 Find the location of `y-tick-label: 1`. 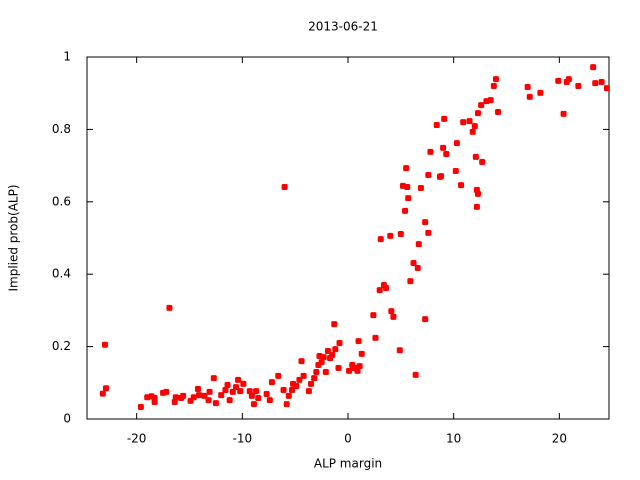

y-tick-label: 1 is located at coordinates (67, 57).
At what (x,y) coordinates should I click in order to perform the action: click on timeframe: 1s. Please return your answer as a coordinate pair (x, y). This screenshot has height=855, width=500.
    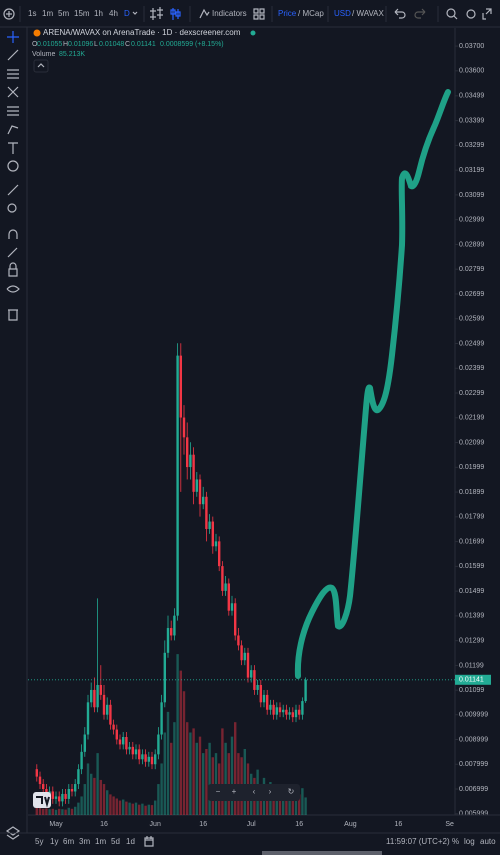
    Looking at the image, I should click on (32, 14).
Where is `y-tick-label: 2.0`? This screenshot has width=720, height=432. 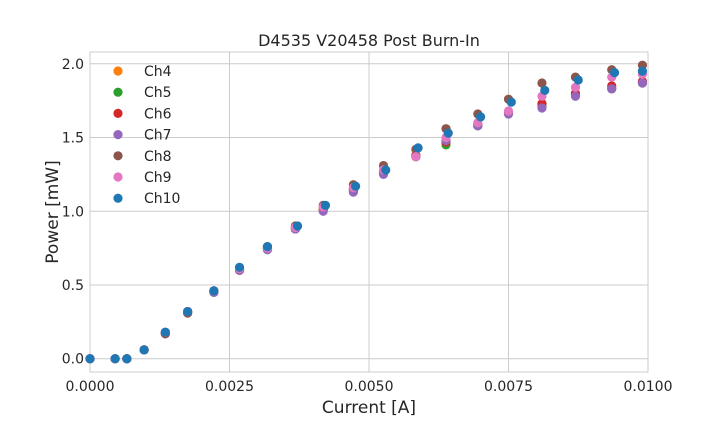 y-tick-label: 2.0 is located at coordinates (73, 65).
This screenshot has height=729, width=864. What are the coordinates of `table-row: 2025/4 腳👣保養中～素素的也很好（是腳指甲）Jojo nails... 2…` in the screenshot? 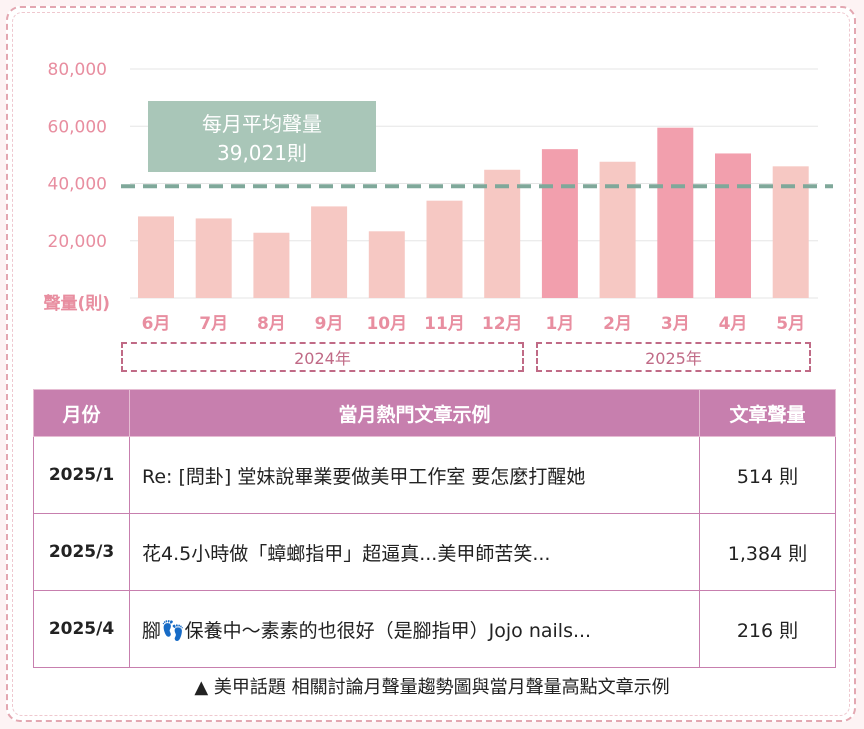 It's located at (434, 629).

◆ ◆ ◆ ◆

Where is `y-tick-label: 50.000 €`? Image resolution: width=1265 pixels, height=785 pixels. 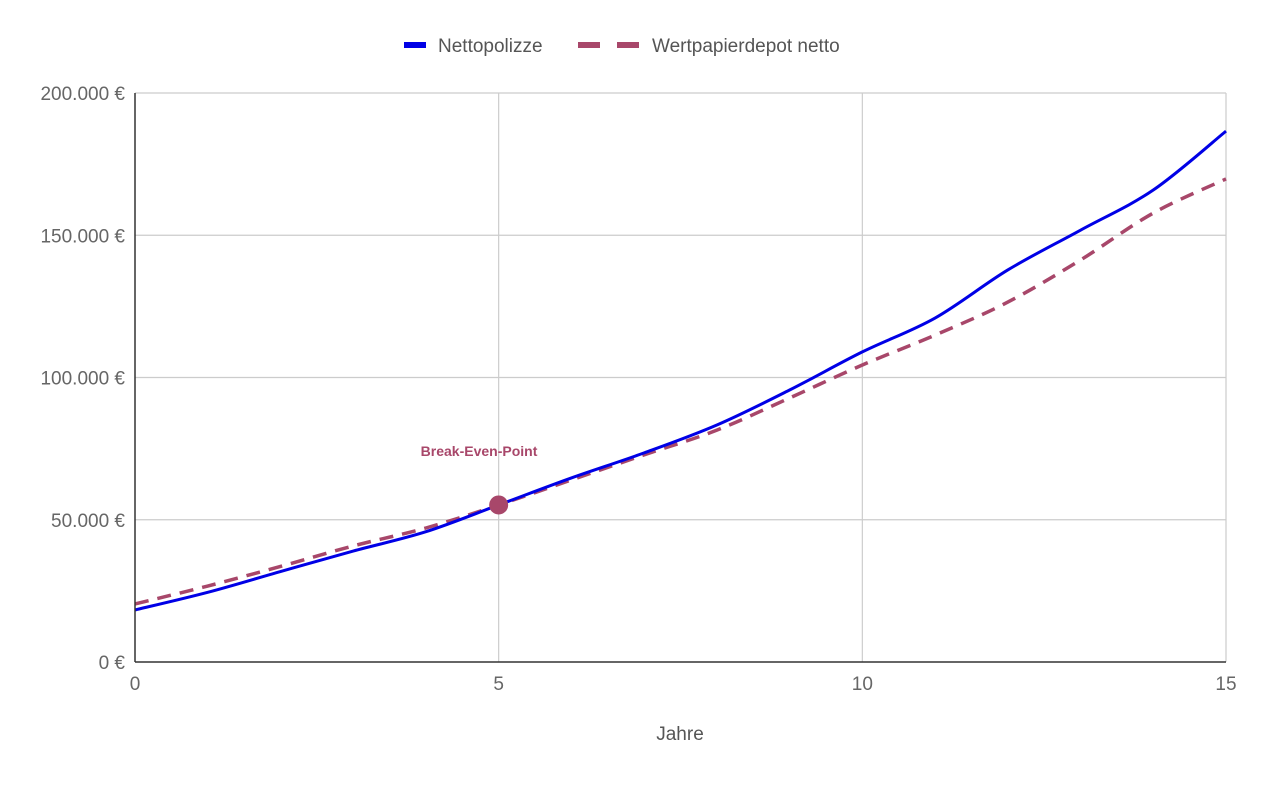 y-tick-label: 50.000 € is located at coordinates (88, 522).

◆ ◆ ◆ ◆

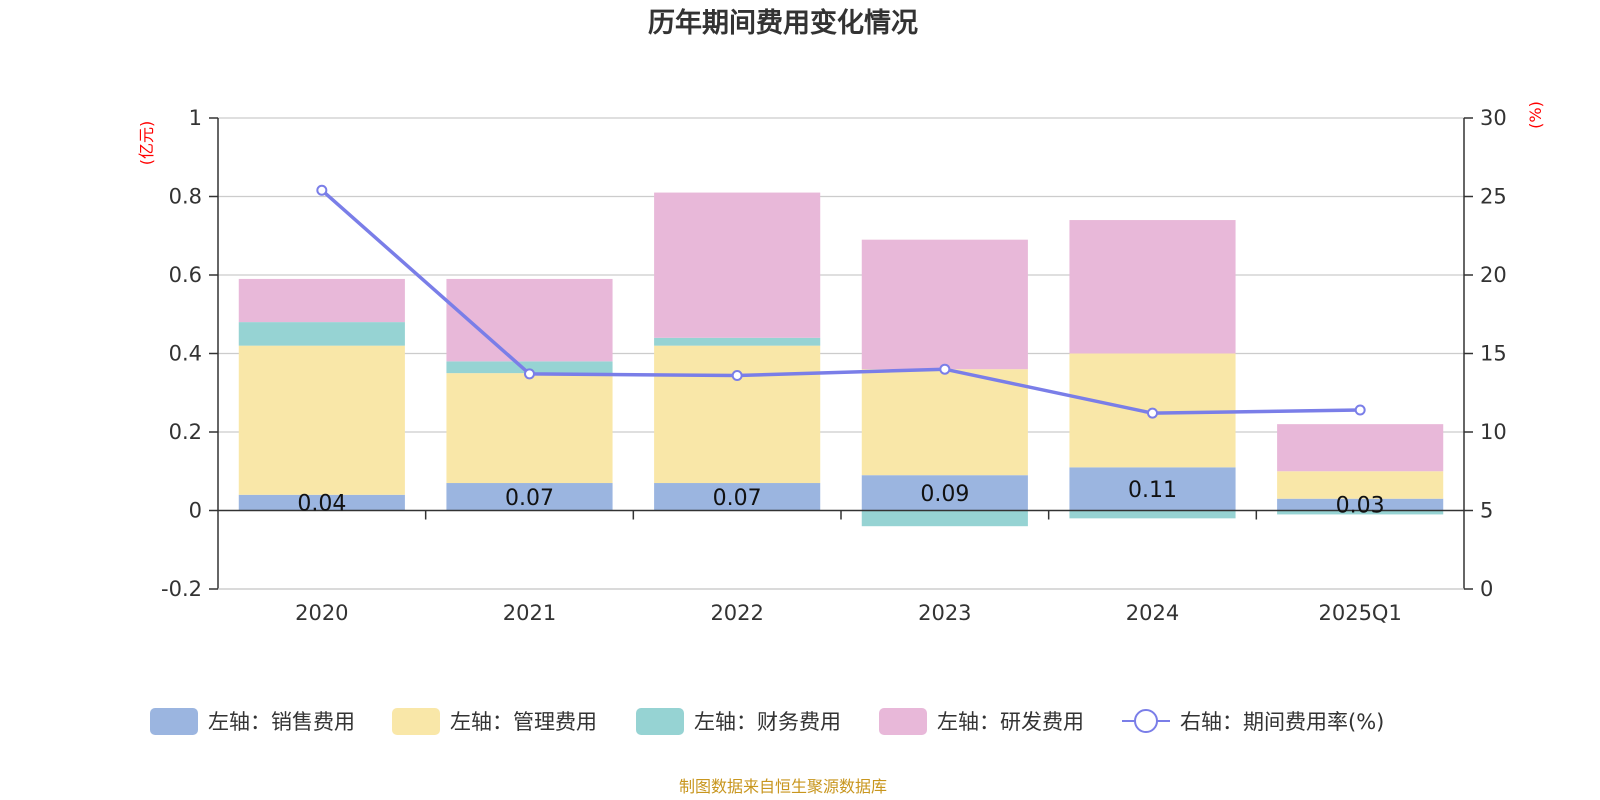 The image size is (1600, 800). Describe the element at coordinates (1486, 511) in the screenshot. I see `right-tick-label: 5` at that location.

◆ ◆ ◆ ◆

* WORK REQUEST
Reproduce the lines between the line holding "Find the location" and the line holding "Looking at the", inclusive, without the pictures.

* EXPECTED OUTPUT
 Find the location of `y-tick-label: 1`. 

y-tick-label: 1 is located at coordinates (67, 57).
At what (x,y) coordinates should I click in order to perform the action: click on timeframe: 1s. Please return your answer as a coordinate pair (x, y). This screenshot has height=855, width=500.
    Looking at the image, I should click on (32, 14).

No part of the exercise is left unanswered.